We also note that if we were to accept Santa Clara's narrow reading of the IGRA, much of the Compact would be invalid. The Compact contains provisions concerning the serving of alcoholic beverages, labor conditions, employment discrimination, and liability insurance. Reading the IGRA so narrowly as to exclude these provisions is not consistent with the legislative intent underlying the IGRA. Congress gave the states and tribes broad discretion to resolve their competing interests regarding tribal gaming. As a result, when two equal sovereigns conclude, pursuant to the IGRA and with the Secretary of the Interior's concurrence, that alcoholic beverages, labor conditions, and visitor safety are directly related to the regulation of a Class III gaming enterprise, we afford substantial weight to that conclusion. We decline to strike down an agreement reached between the Pueblo and the State where the IGRA does not bar jurisdiction-shifting by its own terms, the IGRA seems to allow a tribe and state broad discretion in arriving at mutually acceptable terms in a compact related to Class III gaming, and the IGRA's history confirms that such shifting was contemplated.
CONCLUSION
The State and Santa Clara agreed in the course of negotiations as equal sovereigns that issues regarding the safety of the Casino's visitors are directly related to gaming. This conclusion is entirely consistent with the IGRA and its legislative history.
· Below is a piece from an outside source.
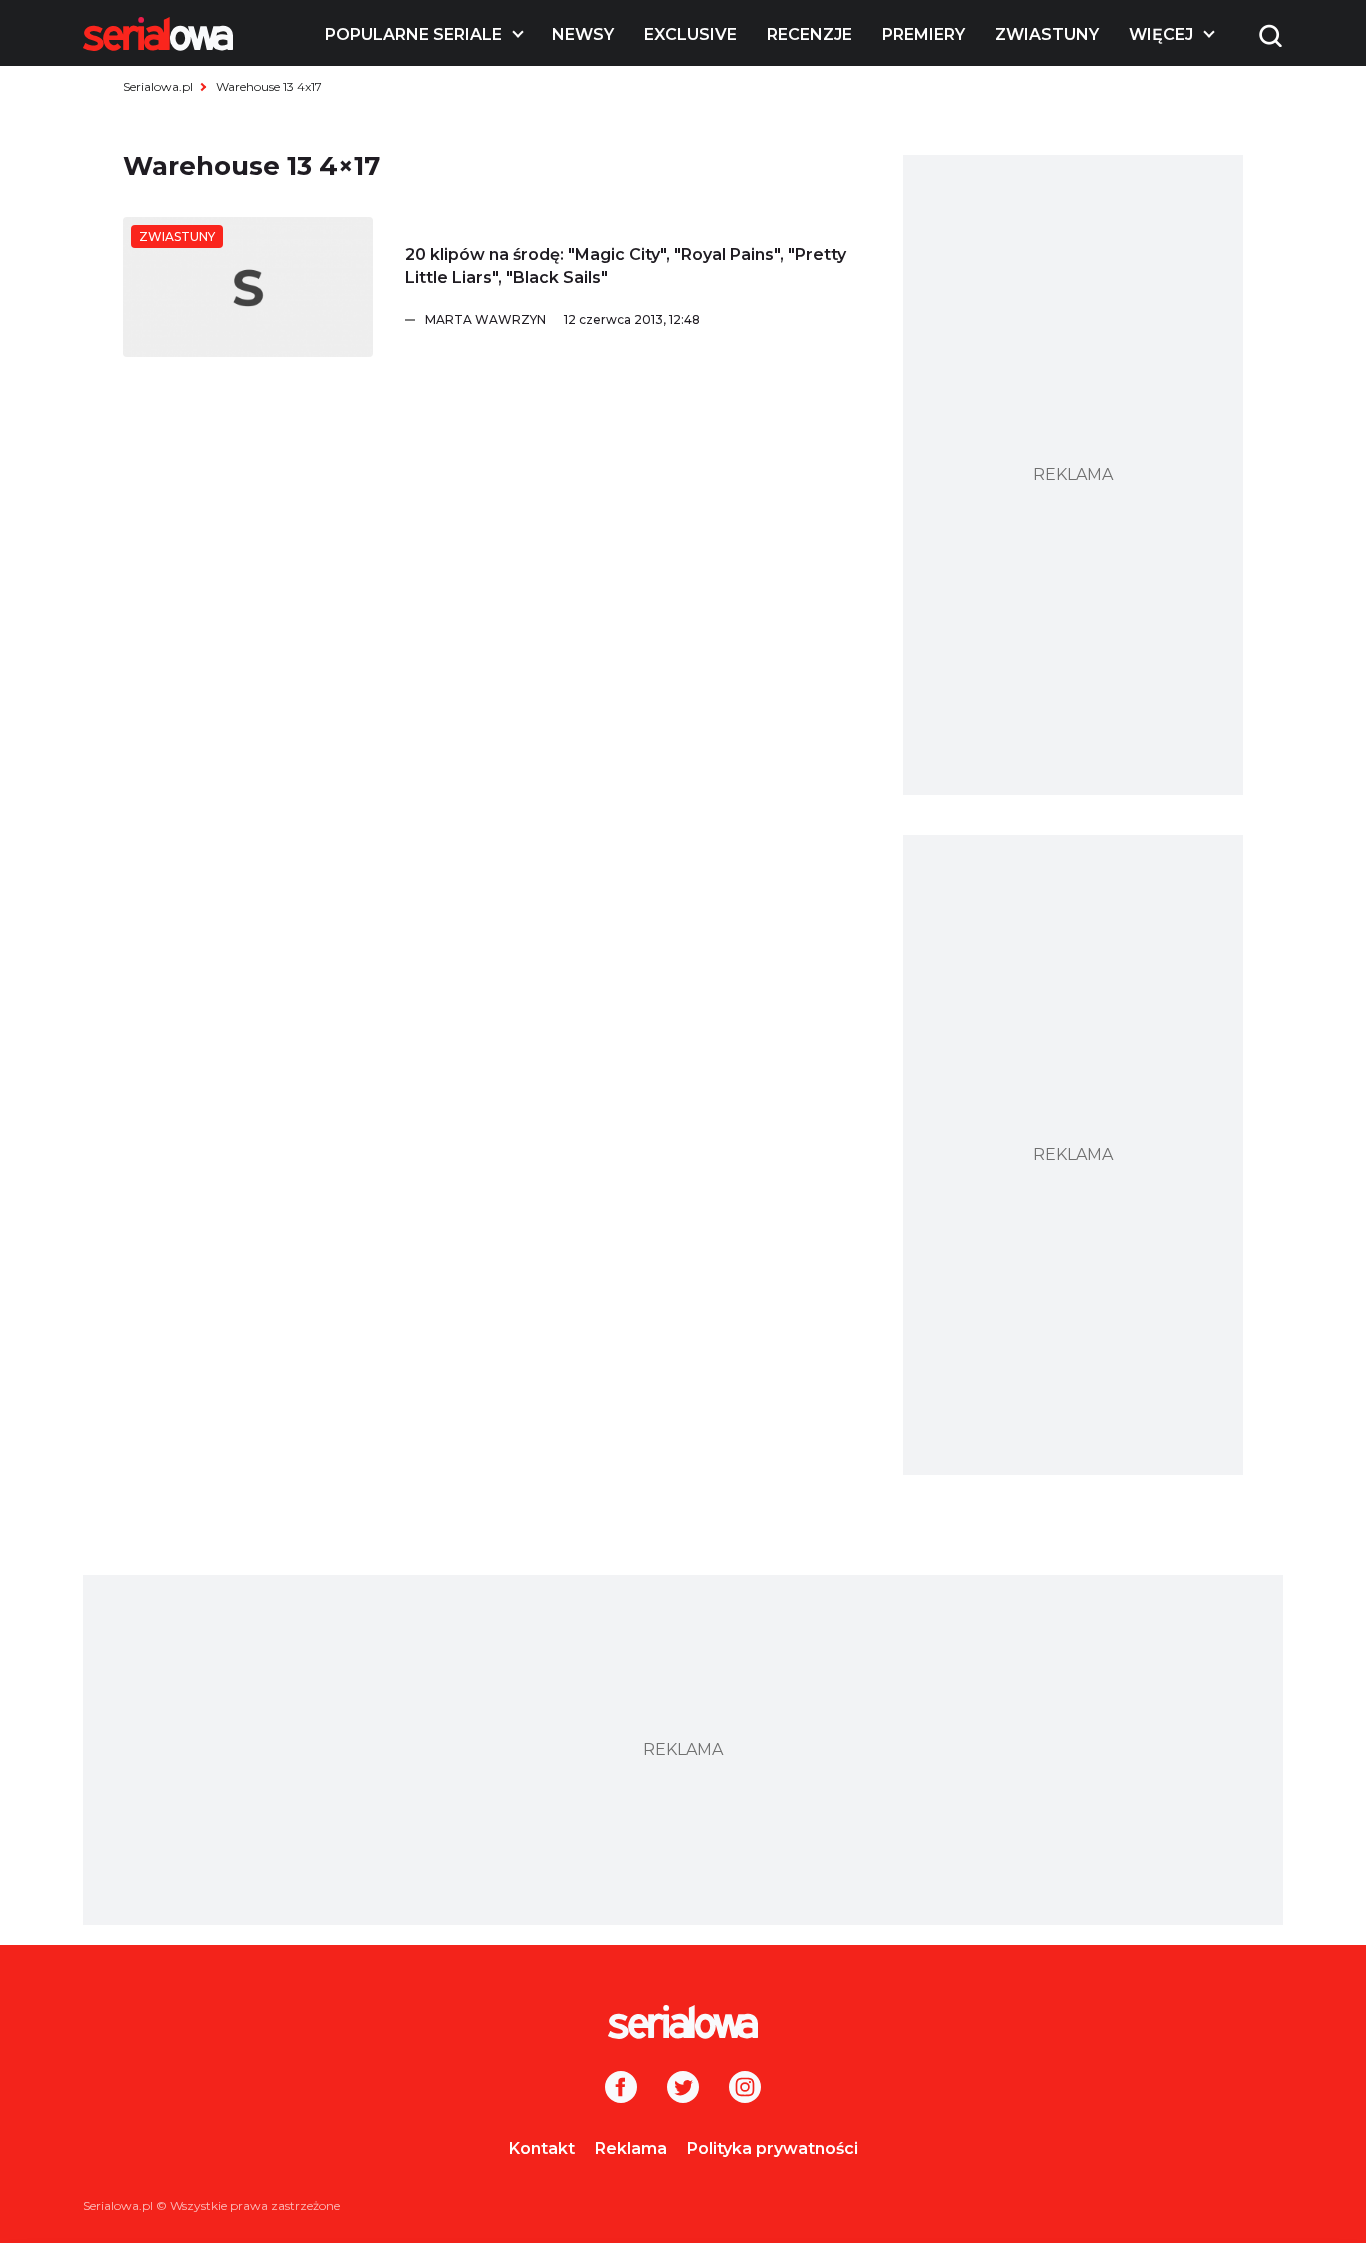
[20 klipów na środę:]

Therefore, we affirm the district court's denial of Santa Clara's motion to dismiss for lack of subject matter jurisdiction.
IT IS SO ORDERED.
MICHAEL E. VIGIL, Judge
I CONCUR: CYNTHIA A. FRY, Judge
JONATHAN B. SUTIN, Judge (dissenting).
SUTIN, Judge (dissenting).
I respectfully dissent. In regard to visitors' personal injury actions arising out of negligent conduct on the premises of tribal casinos, the IGRA does not grant states an option to exercise jurisdiction or grant states and tribes a license to shift jurisdiction from tribe to state. The district court, therefore, did not have subject matter jurisdiction of Plaintiff's personal injury action against Santa Clara.